Se joue dehors sur un grand espace, une cour ou une pelouse, avec deux lignes de camp tracées à une vingtaine de mètres l'une de l'autre. Il faut de la place pour courir et déborder l'épervier sur les côtés.
Matériel
De quoi marquer les deux lignes de camp : plots, craie ou cordes.

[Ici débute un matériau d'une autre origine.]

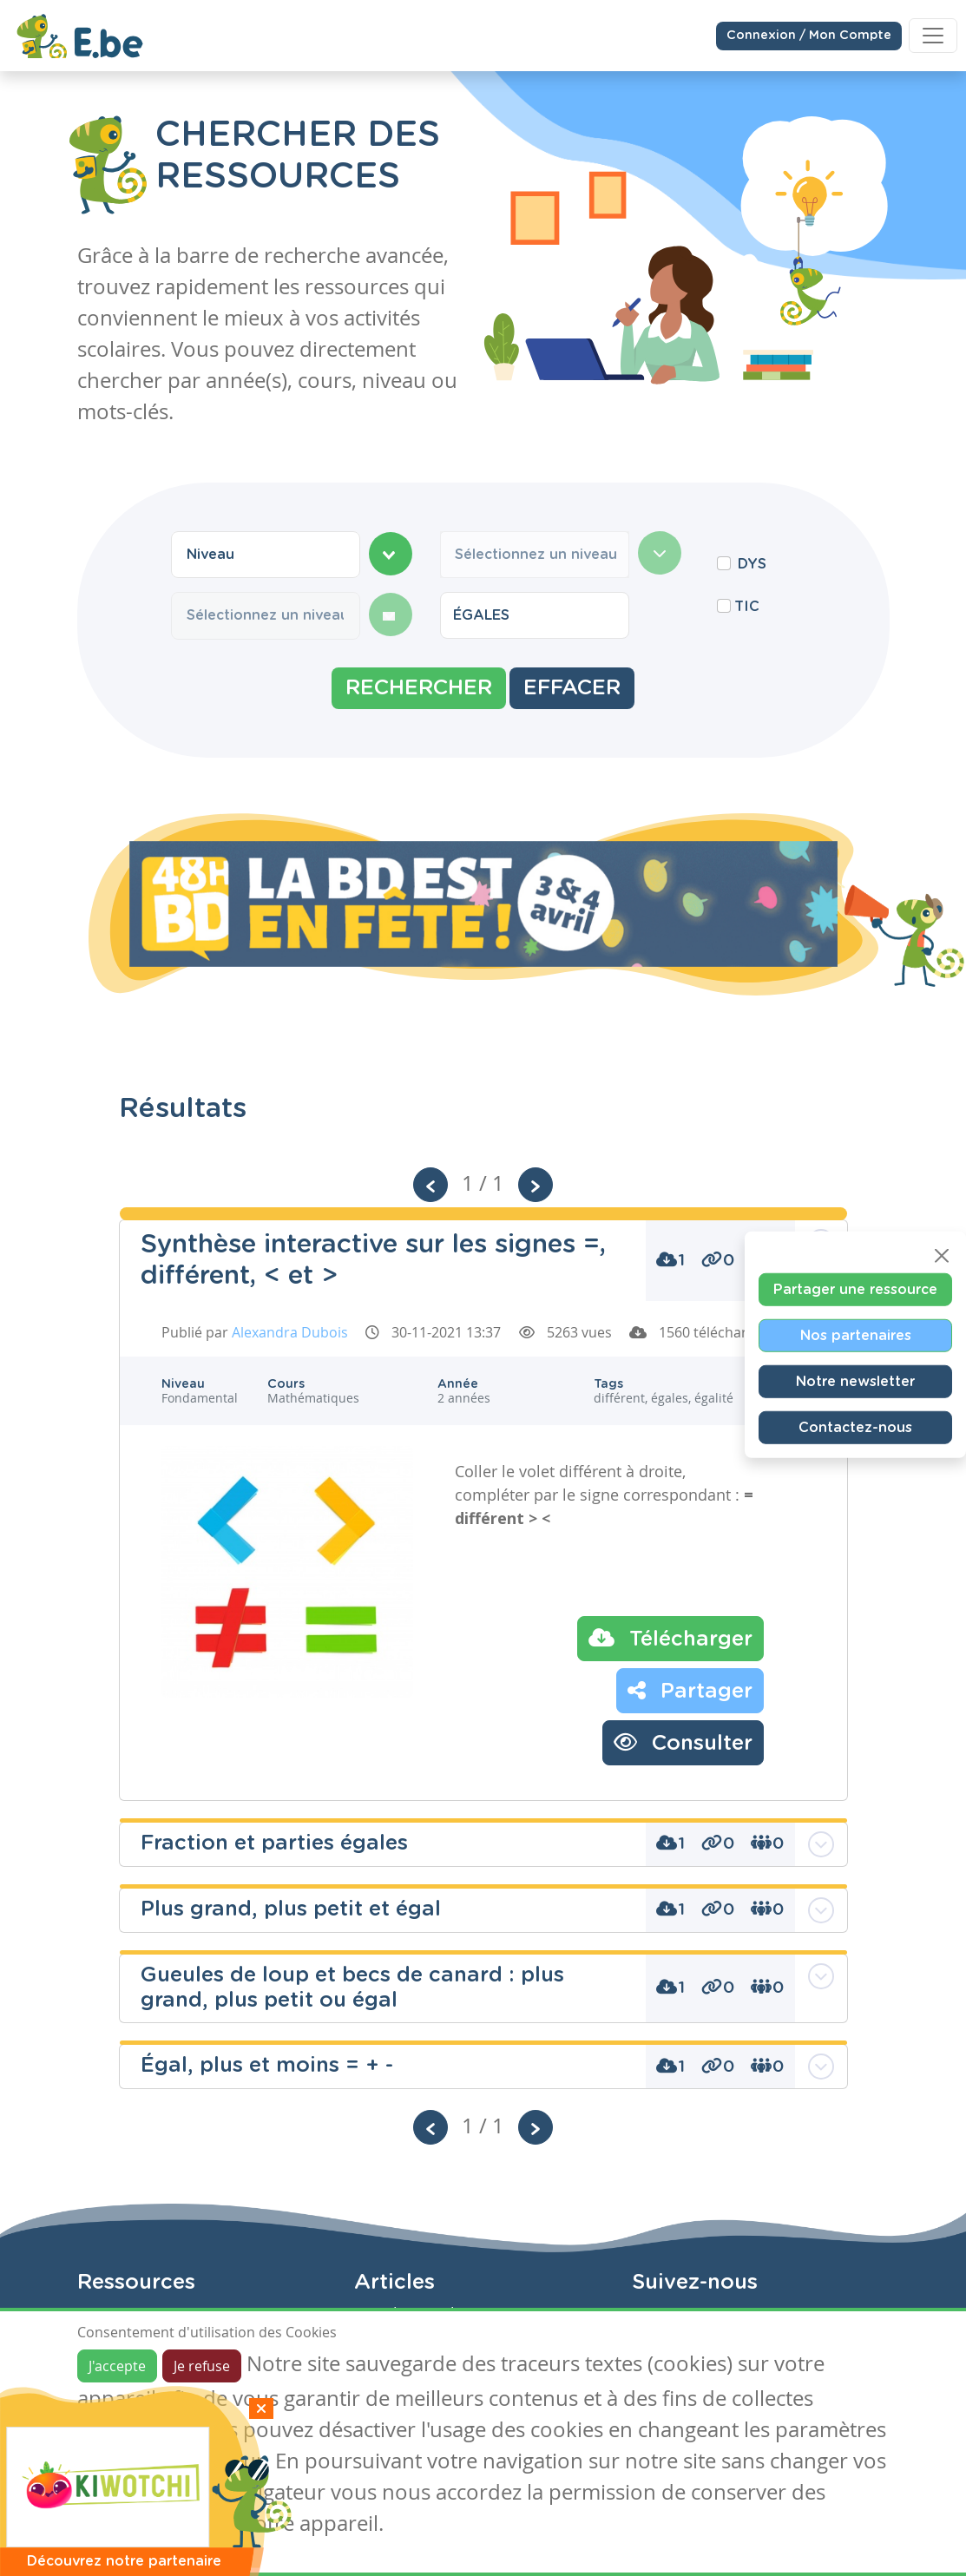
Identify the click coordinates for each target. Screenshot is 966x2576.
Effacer (572, 688)
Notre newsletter (855, 1382)
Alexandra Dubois (290, 1332)
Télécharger (670, 1637)
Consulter (683, 1742)
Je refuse (202, 2366)
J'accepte (117, 2366)
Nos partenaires (855, 1336)
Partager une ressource (855, 1290)
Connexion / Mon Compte (808, 35)
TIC (746, 607)
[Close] (941, 1255)
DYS (752, 564)
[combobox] (265, 554)
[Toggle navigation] (933, 34)
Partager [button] (690, 1689)
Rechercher (418, 688)
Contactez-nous (855, 1428)
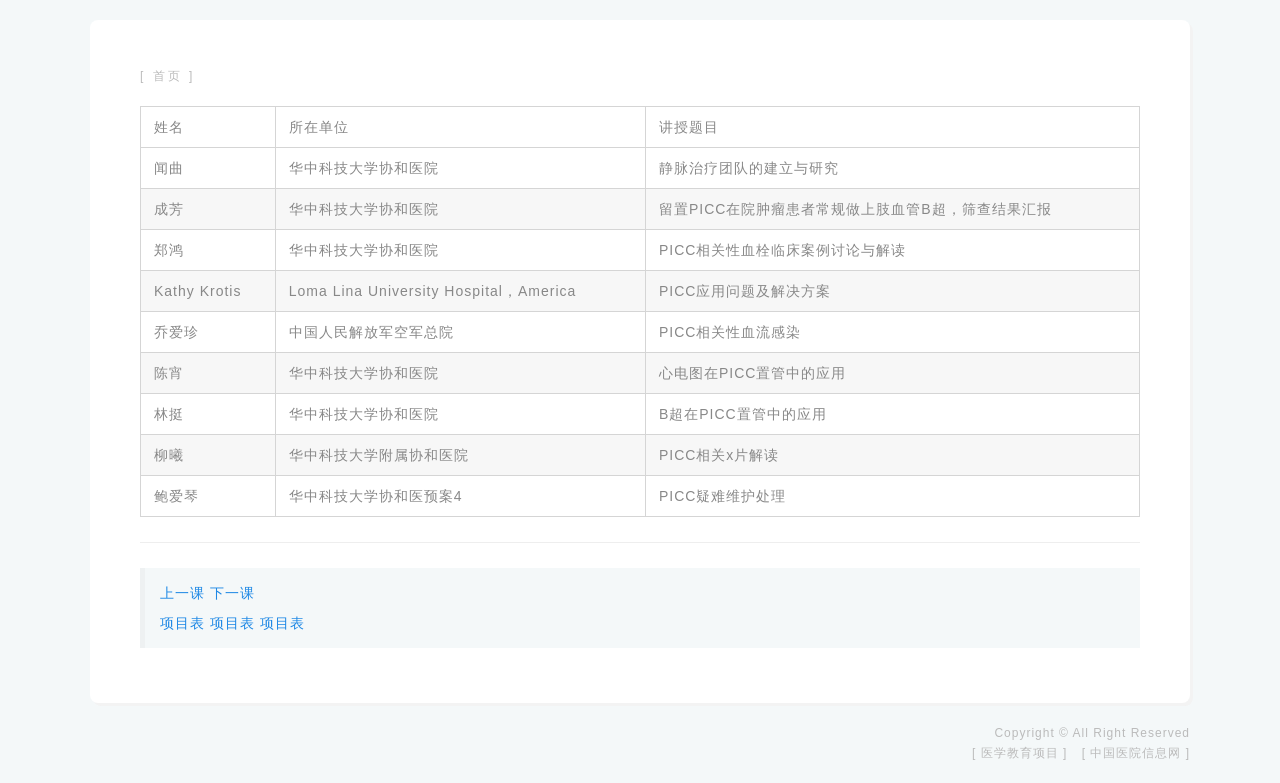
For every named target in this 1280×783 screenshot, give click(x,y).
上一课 (182, 593)
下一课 (232, 593)
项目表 (182, 623)
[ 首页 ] (167, 76)
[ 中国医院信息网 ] (1136, 753)
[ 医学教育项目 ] (1019, 753)
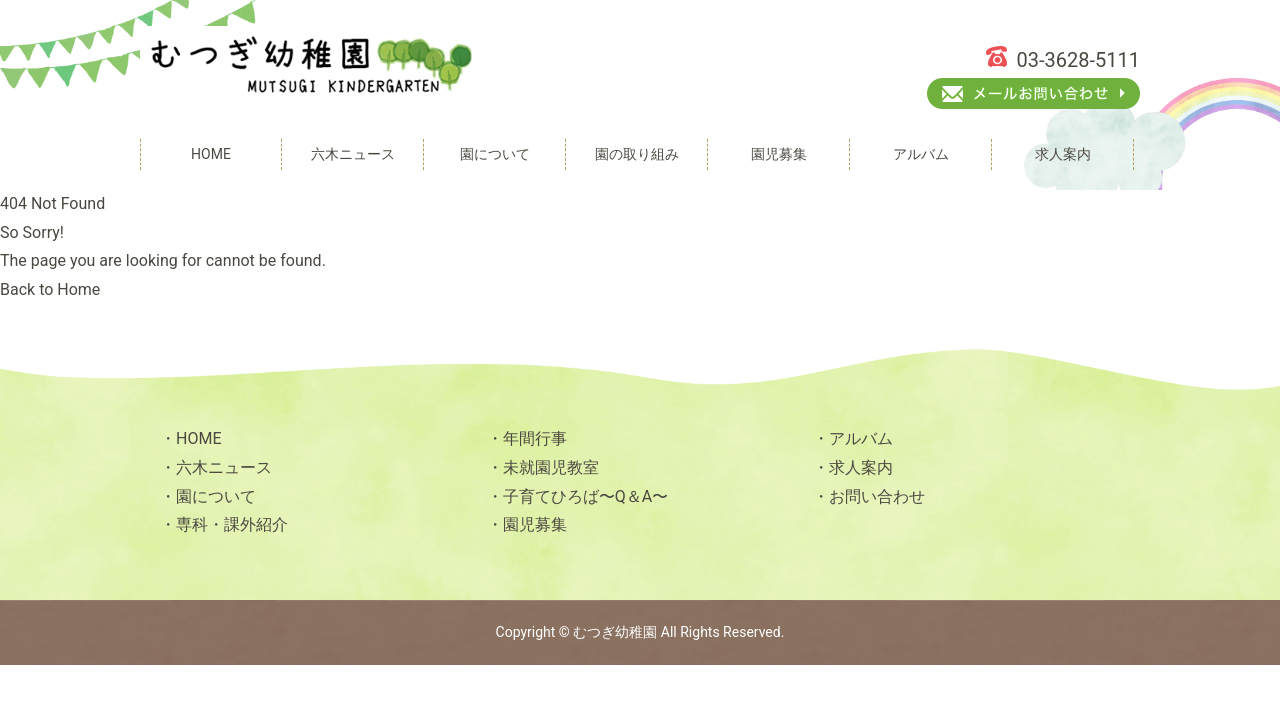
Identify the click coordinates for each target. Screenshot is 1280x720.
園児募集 (535, 524)
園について (216, 496)
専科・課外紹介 (232, 524)
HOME (198, 438)
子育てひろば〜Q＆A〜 (585, 496)
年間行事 (535, 438)
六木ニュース (224, 467)
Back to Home (50, 289)
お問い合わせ (877, 496)
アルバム (861, 438)
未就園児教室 (551, 467)
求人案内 (861, 467)
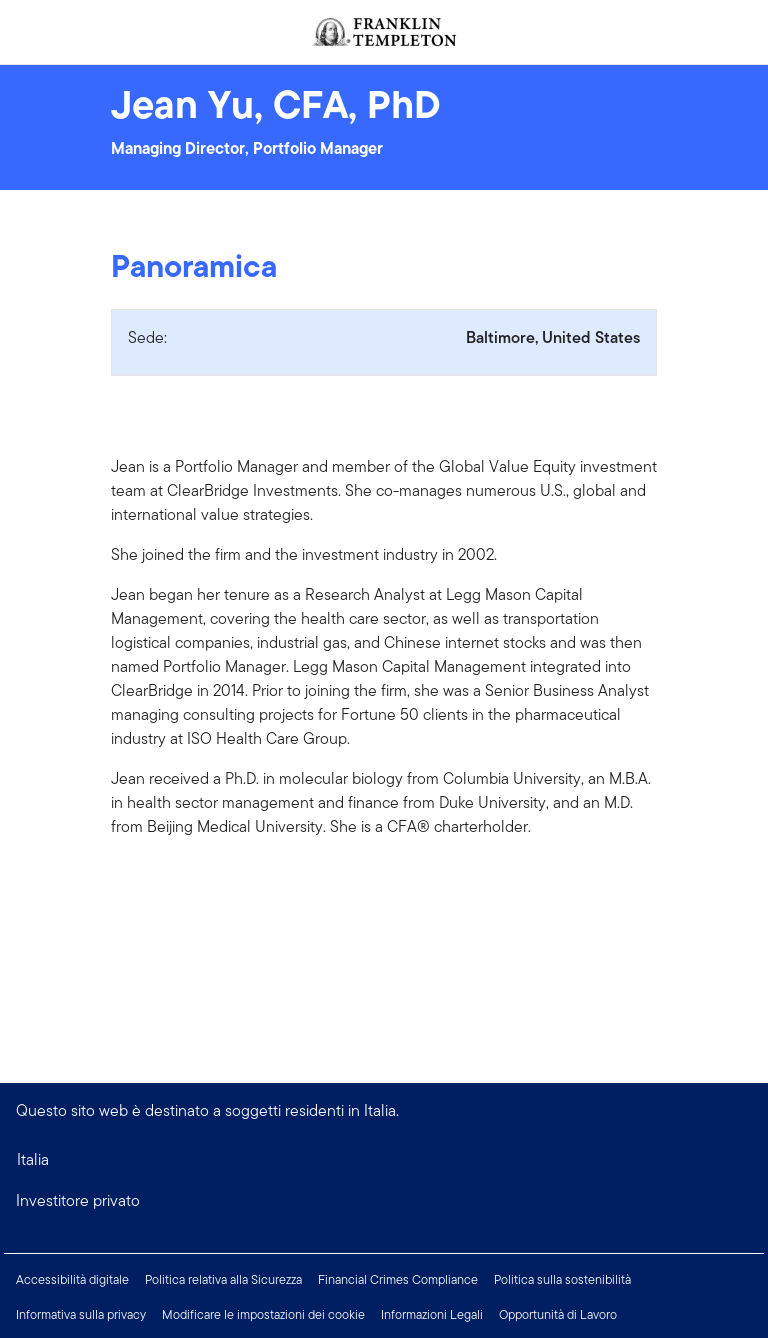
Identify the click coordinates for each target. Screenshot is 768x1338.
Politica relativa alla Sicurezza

Un grand espace dégagé d'une vingtaine de mètres.
Règles du jeu
L'épervier
On désigne ou on tire au sort un épervier, qui prend place dans la zone centrale. Tous les autres sont des passereaux et se rangent derrière une ligne de camp.
Le signal
Les passereaux lancent « épervier, es-tu prêt ? ». Dès qu'il répond, ils s'élancent vers le camp d'en face.
La traversée
On traverse d'une ligne à l'autre sans faire demi-tour. L'épervier ne peut pas entrer dans les camps : il chasse les passereaux dans la zone centrale, au passage.
Touché
Un passereau touché est prisonnier et sort du jeu. Les rescapés repartent dans l'autre sens à la traversée suivante.
La fin
Les traversées s'enchaînent jusqu'à ce qu'il ne reste qu'un seul passereau libre : c'est le vainqueur, et souvent l'épervier de la manche suivante.
Variantes possibles
Éperviers multiples
Les passereaux touchés ne sortent pas : ils deviennent éperviers à leur tour. Le passage se durcit à chaque vague.
Déplacements imposés
À chaque manche, une contrainte de déplacement : traverser pieds joints, en crabe ou à reculons.
Zones refuge
Des cerceaux posés dans la zone centrale servent d'abris où un passereau peut souffler quelques secondes.
Les statues
Le passereau touché se fige sur place et devient un obstacle que les autres doivent contourner.
La chaîne
Les touchés se tiennent la main et forment un filet qui balaie le terrain. Impossible de lâcher la chaîne.